Am I correct in understanding that the どう and どのように in these two sentences can be replaced with どうやって without changing the meaning?

In the other direction, you've told us that replacing the どのように with どうやって in the sentence どのように寒くてもこたえない results in something that doesn't make sense. There are probably also sentences where どう cannot meaningfully be replaced with どうやって...?


----------



## Joschl

These are certainly collocational/phraseological units but their internal structures are not opaque to native speakers.

In my view, there is a structural difference between the phrases occurring in the two contexts. The phrases that we use for asking ways of doing something have verbal components "shi-te" or "yat-te" that usually/can be omitted as in "dou (yat-te)" or "do-no you ni (shi-te)". I frankly admit that the phrase with the verbal component "do-no you ni shi-te" sounds cumbersome but the pairs "dou"<->"do-no you ni" and "dou yatte" <-> "do-no you ni shite" are semantically comparable to each other. But if we compare "dou yatte" and "do-no you ni shi-te", we will certainly find a difference in the degree of lexicalisation. The phrases that we use to ask about a degree of something doesn't have a verbal component, which could be left out, i.e., "don-na ni" and "do-no you ni". The phrase "dou yat-te" doesn't work. 

Yes, they are. The constructions "[a place] ni dou (yat-te) ik-u" and "do-no you ni (shi-te) iku" are interchangeable if one wants to "generally" ask how to get there. The phrase "do-no you ni (shi-te)" sounds more formal to my ears than the other phrases "[a place] ni (wa) dou (yat-te)". It is quite unlikely that I will use the phrase "[a place] ni (wa) do-no you ni (shi-te) ik-u" in a casual situation. It is more likely that I will use the phrase "[a place] ni (wa) dou ik-u" to ask for directions and the other phrase "[a place] ni (wa) dou yat-te" to ask which mode of transport I should use to get there. I tend to use them differently. But it is a matter of personal preference, I suppose.
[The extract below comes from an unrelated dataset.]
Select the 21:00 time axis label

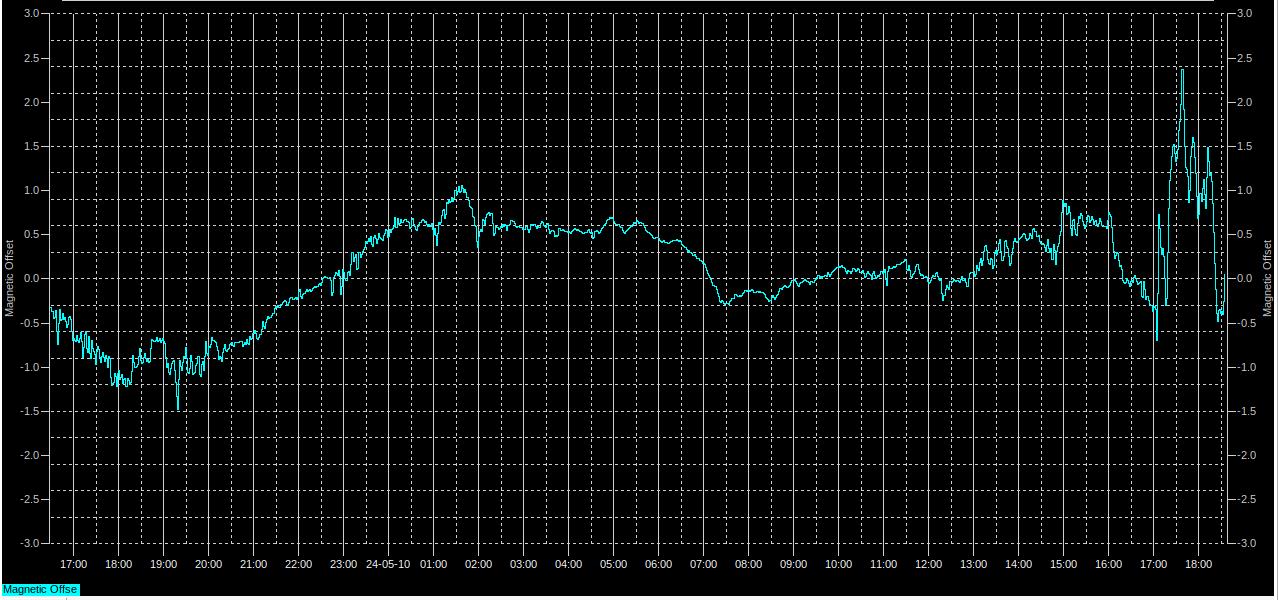(x=254, y=564)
The sentence どうやって寒くてもこたえない。doesn't make sense to me and I'm sure that I won't be the only one who finds it difficult to accept this sentence. What should this sentence mean? If I want to say "no matter how cold it is", then I will use "don-na ni" instead of "dou yat-te". I will probably use the phrase "don-na ni" much more than "do-no you ni". That the phrase "do-no you ni" can occur in both the contexts doesn't necessarily mean that the same also holds true for the phrase "dou yat-te".

I don't know if I answered all the questions that you asked.


----------



## aevynn

はい、説明してくれてありがといございました！このポストを読んでJoschlさんの前のポストももっとクリアになりました！


----------